### Task brief:
The response should repeat word for word every line below from the one with "This screenshot has height=487, width=1024." to the one with "The image size is (1190, 1684).", inclusive, and nothing else; leave pictures out.

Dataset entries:
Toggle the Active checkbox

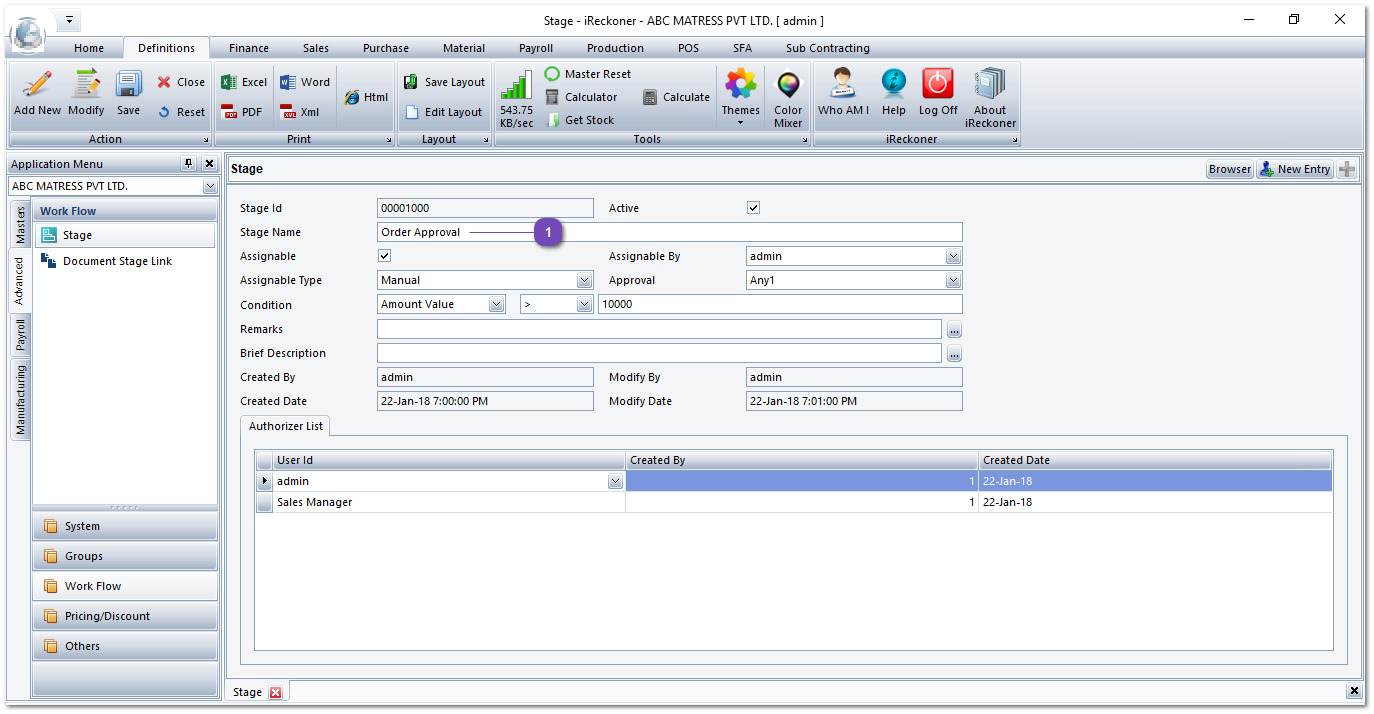tap(754, 208)
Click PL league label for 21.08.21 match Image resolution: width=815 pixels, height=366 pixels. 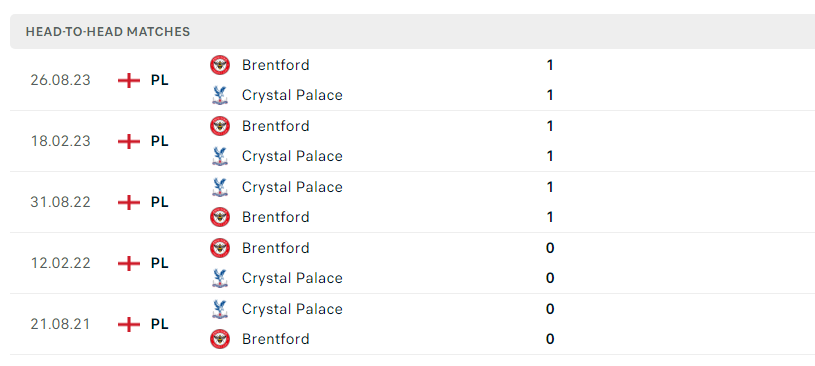click(x=160, y=324)
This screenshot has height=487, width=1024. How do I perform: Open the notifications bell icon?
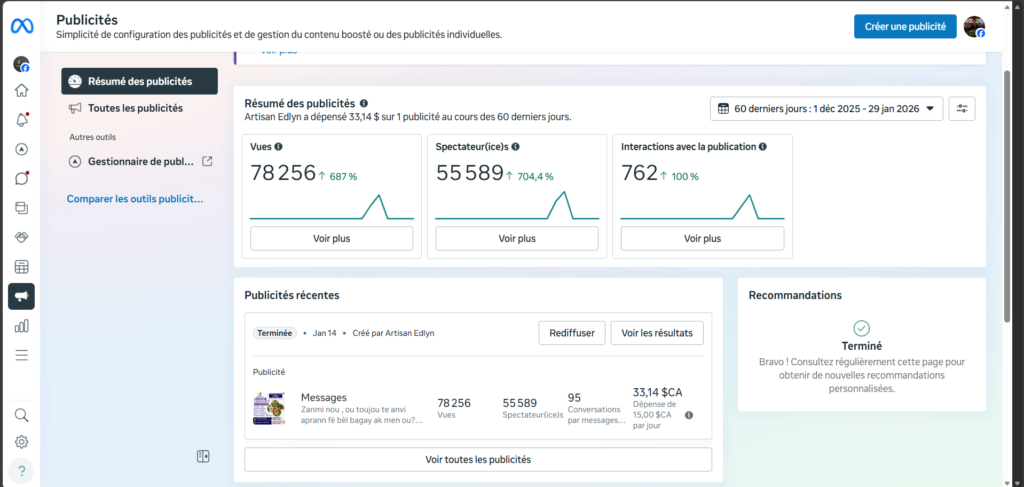21,120
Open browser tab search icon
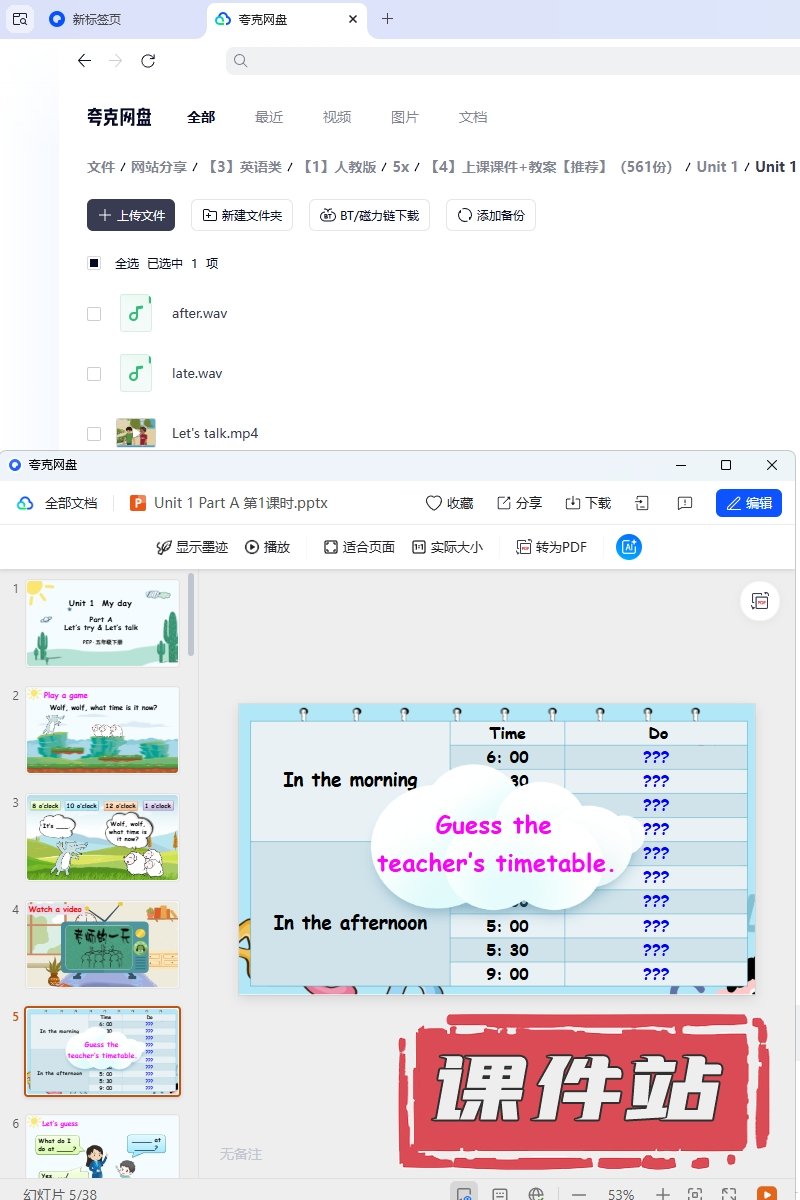The width and height of the screenshot is (800, 1200). [x=20, y=19]
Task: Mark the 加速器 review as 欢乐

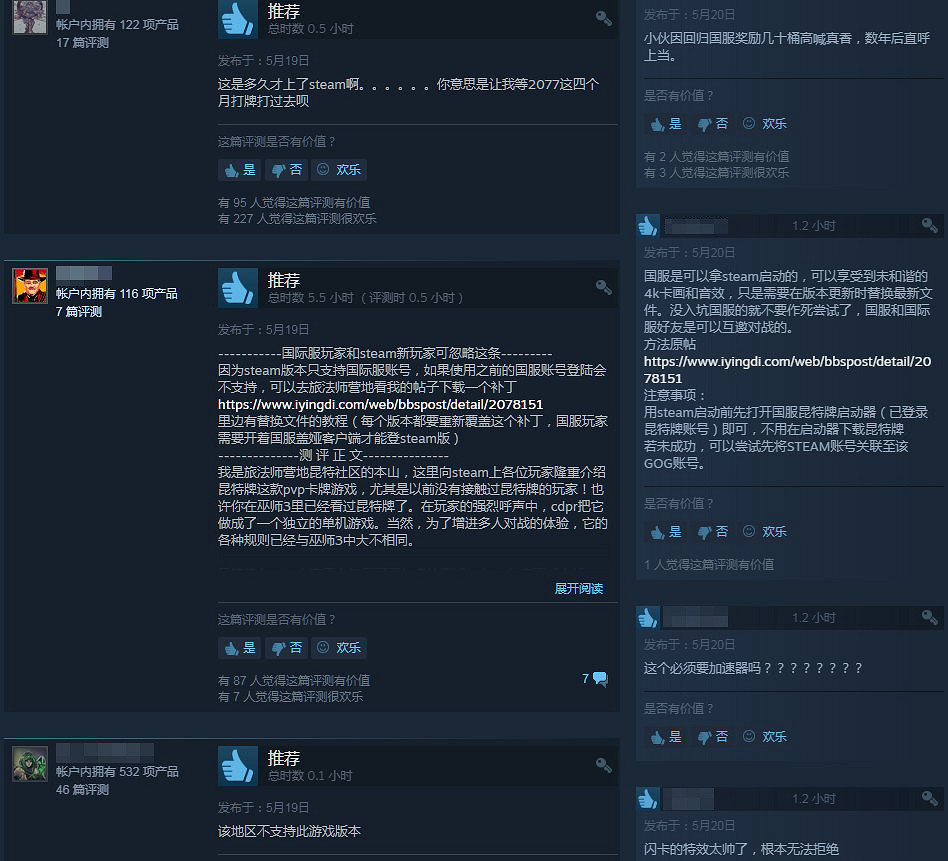Action: [765, 736]
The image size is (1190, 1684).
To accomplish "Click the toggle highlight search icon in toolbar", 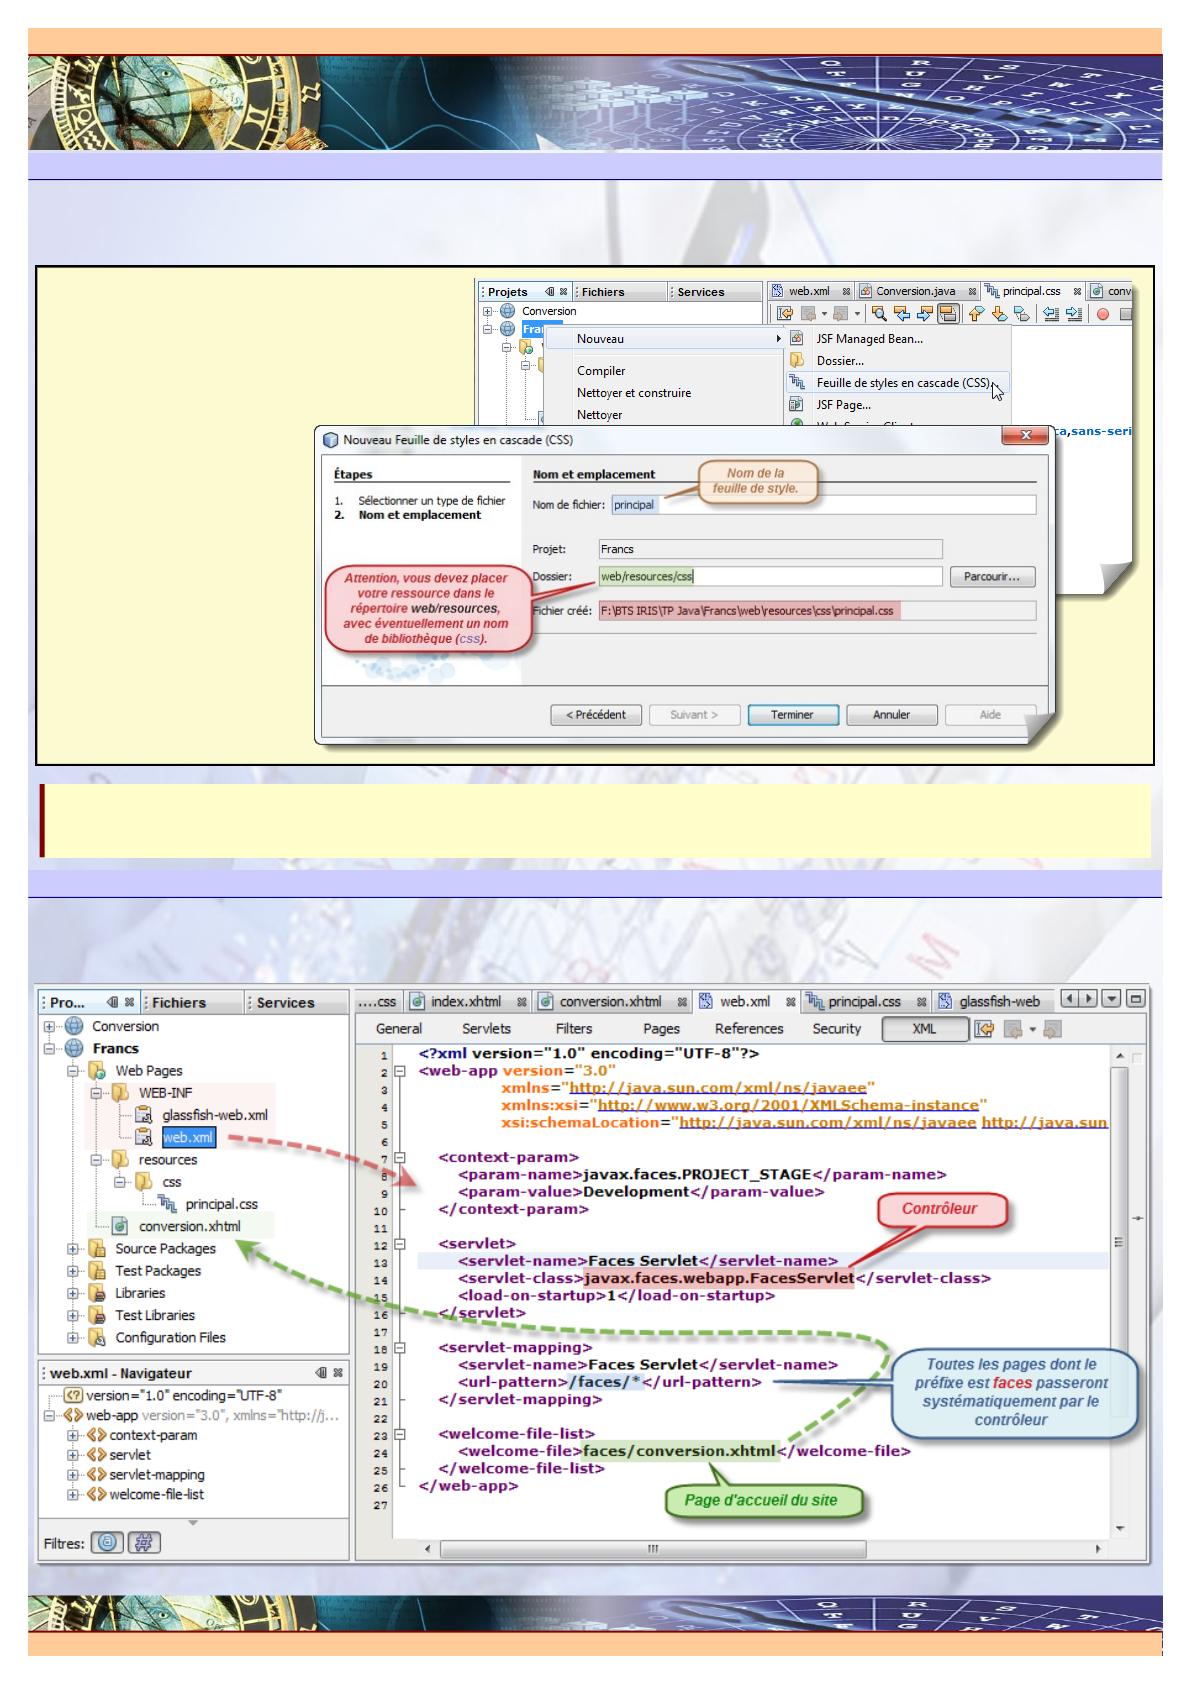I will [x=947, y=314].
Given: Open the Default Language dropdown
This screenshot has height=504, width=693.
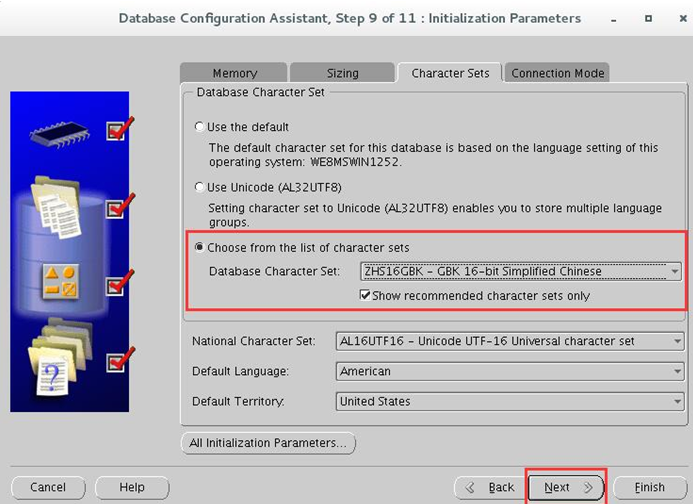Looking at the screenshot, I should click(510, 371).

### Answer box:
This screenshot has height=487, width=1024. How do I perform: Open the notifications bell icon?
21,120
Open browser tab search icon
The width and height of the screenshot is (800, 1200). [x=20, y=19]
Task: Mark the 加速器 review as 欢乐

Action: [765, 736]
The image size is (1190, 1684).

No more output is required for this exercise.